General Discussion
In reply to the discussion: Some Defend-President-Obama-no-matter-what-folks here will do anything to divert, [View all]BainsBane
(57,311 posts)Not how I wish it would be, but how it is structured so as to promote capital, meaning the interests of the wealthy. That below you referred to me as libertarian is pretty shocking. You clearly badly misinterpret a critique of capitalism for an endorsement. I have no idea how that is even possible.
Show me any evidence, any at all, that shows that government was created as a countermeasure to wealth? Where? In the USA? Our Founding Fathers were the wealthiest men. https://www.nyu.edu/projects/ollman/docs/us_constitution.php
They were slaveholders and landed elite from Northern colonies. They built the structures of government to serve their own interests, and struggled most with balancing the interests of the slaveholding elite with the non-slaveholding elite. If you ever took a US history survey in college, you learned about the conflicts between "big and small states" in the Philadelphia convention. Big states meant states with large free populations and small states mean, by and large, slave states. It was fundamentally a conflict over how to balance power between the economic elite, those whose wealth depended on slavery vs. free labor, of the Republic.
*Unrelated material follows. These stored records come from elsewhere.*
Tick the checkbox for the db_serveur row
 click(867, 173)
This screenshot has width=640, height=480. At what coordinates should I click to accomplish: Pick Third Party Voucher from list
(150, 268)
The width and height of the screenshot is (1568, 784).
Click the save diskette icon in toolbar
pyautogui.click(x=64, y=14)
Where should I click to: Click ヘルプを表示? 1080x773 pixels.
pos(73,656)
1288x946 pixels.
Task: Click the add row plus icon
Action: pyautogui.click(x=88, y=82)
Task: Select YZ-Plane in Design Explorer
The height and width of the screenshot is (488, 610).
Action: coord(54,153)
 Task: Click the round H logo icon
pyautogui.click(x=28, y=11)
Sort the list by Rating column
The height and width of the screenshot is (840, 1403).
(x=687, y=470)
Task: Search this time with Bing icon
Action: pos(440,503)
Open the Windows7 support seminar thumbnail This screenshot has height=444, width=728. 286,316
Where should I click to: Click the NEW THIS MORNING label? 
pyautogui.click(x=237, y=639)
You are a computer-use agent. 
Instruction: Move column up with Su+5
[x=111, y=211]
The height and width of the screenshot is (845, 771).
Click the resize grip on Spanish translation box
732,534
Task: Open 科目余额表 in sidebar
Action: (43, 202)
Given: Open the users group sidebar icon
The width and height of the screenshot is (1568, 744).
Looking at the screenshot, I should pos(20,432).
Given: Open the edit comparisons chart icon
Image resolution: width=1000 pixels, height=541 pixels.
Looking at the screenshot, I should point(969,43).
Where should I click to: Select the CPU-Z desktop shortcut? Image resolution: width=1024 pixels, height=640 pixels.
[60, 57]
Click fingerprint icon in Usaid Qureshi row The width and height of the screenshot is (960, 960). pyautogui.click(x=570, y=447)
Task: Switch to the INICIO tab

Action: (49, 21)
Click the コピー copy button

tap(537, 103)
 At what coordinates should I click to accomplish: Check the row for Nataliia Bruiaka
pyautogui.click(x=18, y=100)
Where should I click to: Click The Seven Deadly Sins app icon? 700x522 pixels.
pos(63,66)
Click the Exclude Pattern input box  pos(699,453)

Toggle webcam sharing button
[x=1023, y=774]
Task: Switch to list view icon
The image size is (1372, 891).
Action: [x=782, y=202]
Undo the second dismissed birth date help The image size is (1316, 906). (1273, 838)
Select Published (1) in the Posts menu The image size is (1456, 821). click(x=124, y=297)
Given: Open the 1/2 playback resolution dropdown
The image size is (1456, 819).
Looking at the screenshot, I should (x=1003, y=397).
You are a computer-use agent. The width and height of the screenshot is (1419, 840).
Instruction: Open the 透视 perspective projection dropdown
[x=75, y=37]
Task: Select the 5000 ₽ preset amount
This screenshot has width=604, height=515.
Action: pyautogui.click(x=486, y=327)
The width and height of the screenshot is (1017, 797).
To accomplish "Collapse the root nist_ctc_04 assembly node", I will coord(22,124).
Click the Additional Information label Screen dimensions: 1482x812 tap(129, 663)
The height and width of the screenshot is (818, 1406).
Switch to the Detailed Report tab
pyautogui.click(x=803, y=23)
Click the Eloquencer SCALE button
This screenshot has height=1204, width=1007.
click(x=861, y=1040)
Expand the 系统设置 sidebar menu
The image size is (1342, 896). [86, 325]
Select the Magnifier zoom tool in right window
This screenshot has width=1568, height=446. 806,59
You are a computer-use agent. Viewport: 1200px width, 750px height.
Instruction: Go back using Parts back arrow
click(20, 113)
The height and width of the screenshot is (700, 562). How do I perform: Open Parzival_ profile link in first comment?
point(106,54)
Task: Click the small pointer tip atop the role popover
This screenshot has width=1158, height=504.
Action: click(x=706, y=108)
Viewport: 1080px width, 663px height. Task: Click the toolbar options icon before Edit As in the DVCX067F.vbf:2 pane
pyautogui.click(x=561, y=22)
The Founding Fathers believed property was a natural right. With that belief in property comes the view that one can exploit labor. In fact, laborers were excluded from the body politic precisely because they did not own property.
What in the Constitution prohibits inherited wealth? What seeks to distance government from wealthy interests? They were one and the same. The corporation as such was not a term used much in the pre-industrial era. The nation was founded during a period when agricultural interests predominated. As the economy has changed over the centuries, so has the economic elite. What was once landowners or the Slave Power later became industrialists and now the term here for corporations, corporatists, or the 1%.
There are some key differences today in that the economic elite is no longer bound by the nation state. Capital is now multi-national, more amorphous and impersonal, as is the trajectory of capitalist development.
I had originally planned to hunt down a series of sources to support my argument, but having seen your comment that you decided I was a libertarian, I figure doing so is pointless. I will instead point simply to a historiographical/literature review of various Marxist approaches to the capitalist state. http://bobjessop.org/2013/11/04/the-capitalist-state-marxist-theories-and-methods/
http://bobjessop.files.wordpress.com/2013/11/a-1982-jessop-capitalist-state.pdf
I get you buy the mythology of the American nation fed to you in grade school, so much so that you have no idea that it's entire purpose is to promote capitalism, but don't use that to try to pretend I am of all things a libertarian. If you are going to insult me, at least be educated about it.